2045 Initiative and me

My friend Shannon and I often joke (but secretly really hope) about getting robot bodies in the future.  I look forward to a day in the future when I’ll be able to transfer my brain over to a robot (thus becoming a cyborg).

There is actually a group trying to make that happen.  It’s called the 2045 Initiative.  Their goal is to help humanity achieve immortality by transferring ourselves into hologram avatars at the end of our lives.  Basically, if heaven doesn’t exist, we’ll create it ourselves.  Actually, probably more like we’ll create our own ghosts.

I have a problem with “transferring consciousness”, since technically I’d still be dead.  It’s the same reason I don’t consider clones to be a form of immortality, or any means of “downloading” your brain.  You see if I buy a book, and it burns up.  That book is gone.  It doesn’t matter if I buy a copy, IT’S STILL A COPY!

I am, however, looking forward to one of their goals which is transferring your ACTUAL brain into the body of a machine.  I figure as long as my brain is alive, so am I.

Then I started to think about repairing your brain.

Everything in life decays, breaks down, dies.  But what if you could repair your brain.  What if you could replace parts of your brain with tech.  Take a chunk, replace with tech.  At what point are you actually dead?  How little of your brain would have to still be there to be considered “you”.

Then I started to think: you would never know you died.  Technically speaking, every time you wake up, the only reason you assume you’re the same person you were when you went to sleep is that you have all the memories leading up to the moment you went to sleep. Not counting naps, I could have been replaced with a clone around 13,000 times.  I’d never know. (These are the thoughts I have clean, sober, sugar, and gluten-free.  I wonder what they would be like if I were stoned?)

You should really follow the 2045 initiative on Facebook, even if you’re not into becoming immortal.  They post lots of articles on advances in medical/biological/robotic science.  This one caught my attention (I was going to say caught my eye but didn’t want to make a bad pun – which I’ve now done anyway).

FIU Engineering Professor advances retinal implant that could restore sight for the blind

A retinal implant that could restore sight to those who lost their sight due to disease and old age.  Amazing!

The line that caught my attention, though, was this one:

“Hopefully, when these devices are available for FDA approved use, total loss of eye sight from macular degeneration or retinitis pigmentosa will be a thing of the past within 10 to 15 years.”

I believe the biggest impediment to my future cyborg self, and human immortality in general, is that technology advances very quickly, but approval of devices for use on humans takes a long time.

Think about cell phones.  15 years ago they were bricks that made calls and maybe sent texts (for which you paid by the text).  Now they are mini computers that surf the web, record and send videos, and can store more data than my first computer!

The approval process for a device implanted on or in a person can take years.  Check out this article about bionic body parts.  Again the time delay is the thing:

While Vawter can’t bring his bionic leg home just yet, Simon and her colleagues hope to roll it out for home trials in about five years. Devices that rely on brain implants will take longer, possibly a decade or more, experts say. But who knows? If January’s clinical trial for CNEP’s prosthetic sleeve proves successful, things “can move really quickly,” Ganguly said.

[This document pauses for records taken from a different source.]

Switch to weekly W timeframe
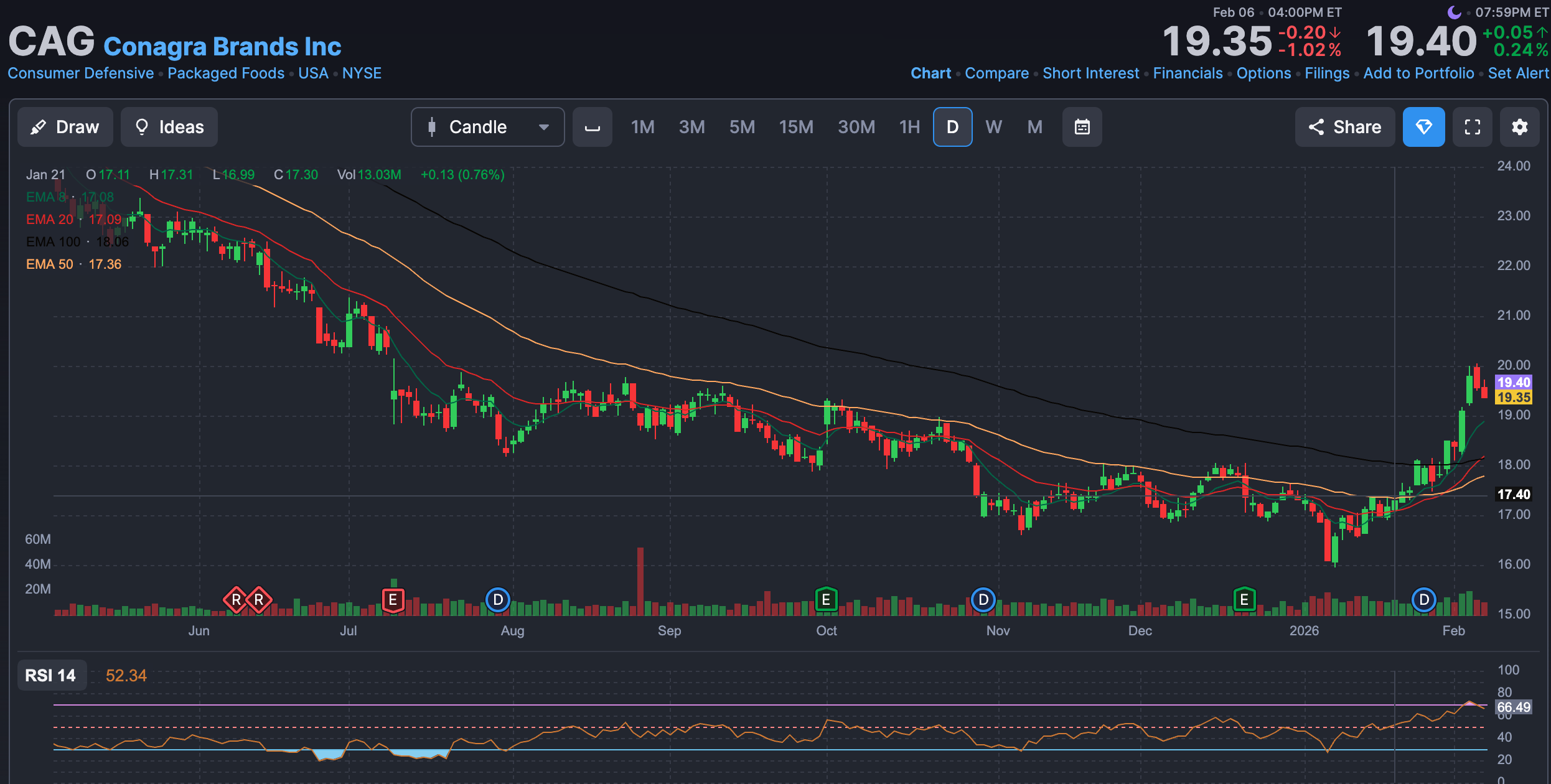The height and width of the screenshot is (784, 1551). 993,127
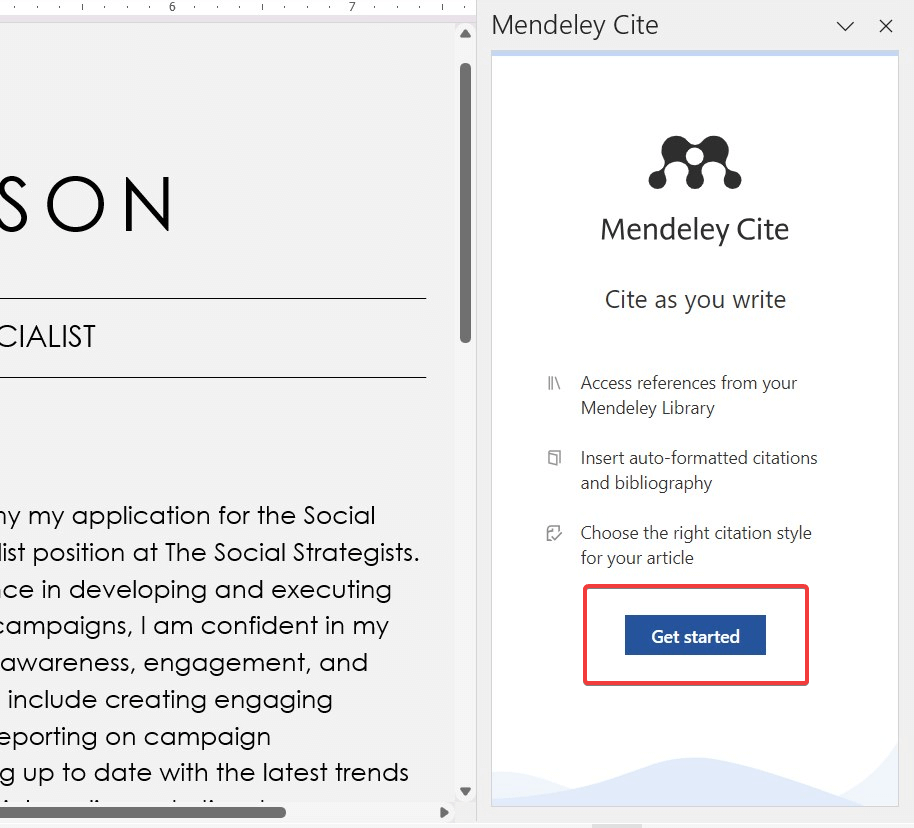Click the document icon beside Insert auto-formatted citations
The width and height of the screenshot is (914, 828).
tap(554, 458)
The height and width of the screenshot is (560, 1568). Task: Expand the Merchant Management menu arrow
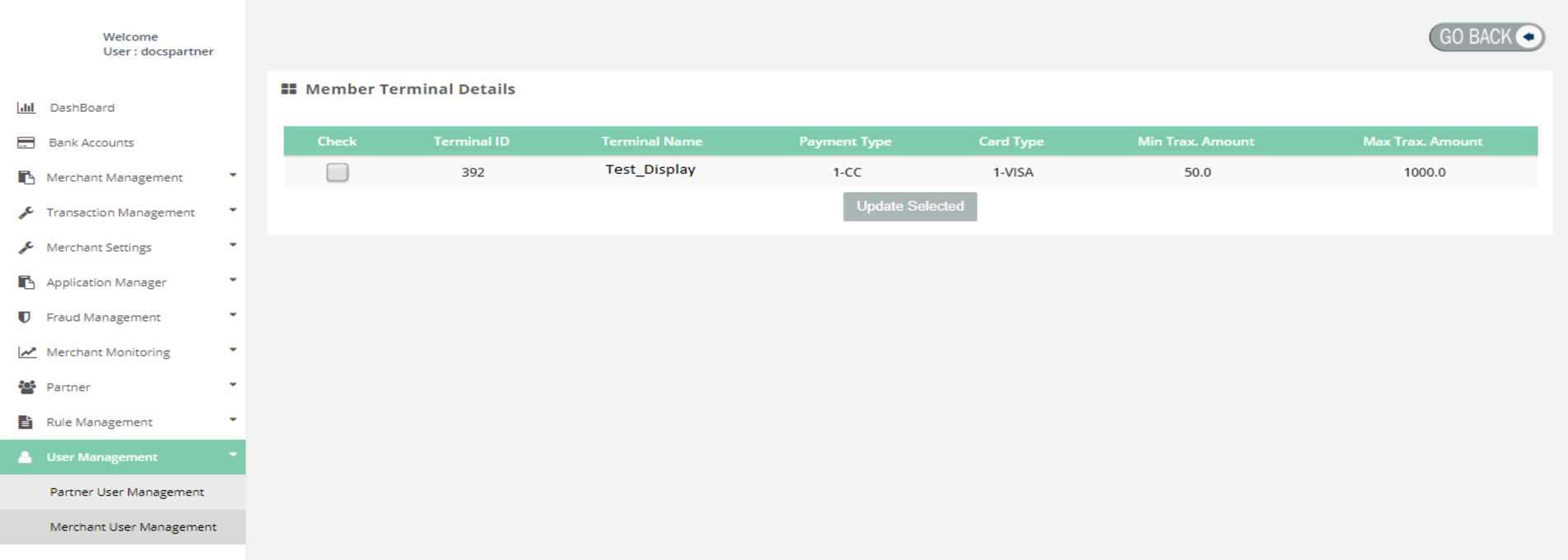233,175
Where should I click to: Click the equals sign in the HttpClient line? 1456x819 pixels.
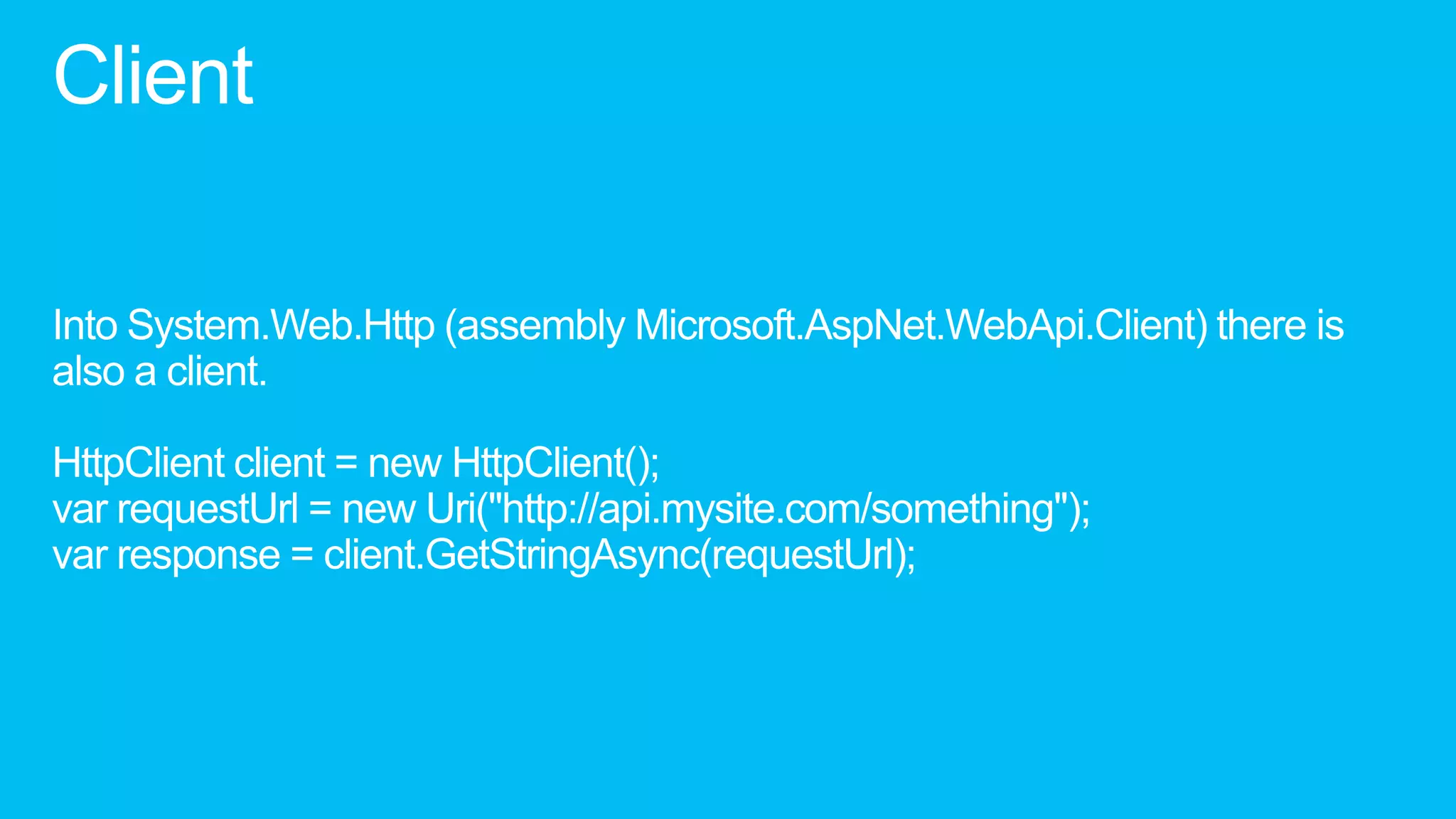tap(346, 464)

Five years is a long time in technology.  Most people don’t even own the same car for five years.  By the time the bionic leg is approved, it would normally be obsolete.  But it won’t, because you can’t make advances until it’s live.  So while a normal device would go through multiple generations over 15 years (still using the 400 MHz Pentium II processor with a 4GB harddrive?), and software might go through 6-7 generations (are you still running Windows 98?) in 15 years, the bionic leg controlled by your brain will barely be going into beta.

I do know that the FDA has tried to create an “innovation pathway”, and they’re riding a tough line between medical advances and safety.  They’re blamed for not approving enough items, then also blamed when something they approved ends up not being safe.  I’m glad I don’t have that job.

But with technology advancing as fast as it does, how do we help move things along at a more rapid pace, while also keeping people safe?

I wish I had the answer to that, but I don’t.  I just know that I’m looking forward to 2045 when I’ll be turning 68.  Just a year older than this guy is now.

This is seriously the only reason I work out.

Or the same age as Tom Selleck and Steve Martin are right now.  Not a bad age to move into the new body.  Especially since I’d be entering retirement (if I’m lucky).  68, the perfect time to take up free running with my new bionic limbs.

Anyway, if you read my last post you probably know that I want to achieve immortality to read more books.   True story.

What do you think about humanity being able to choose immortality?  Would you want to live forever?  A couple hundred years even?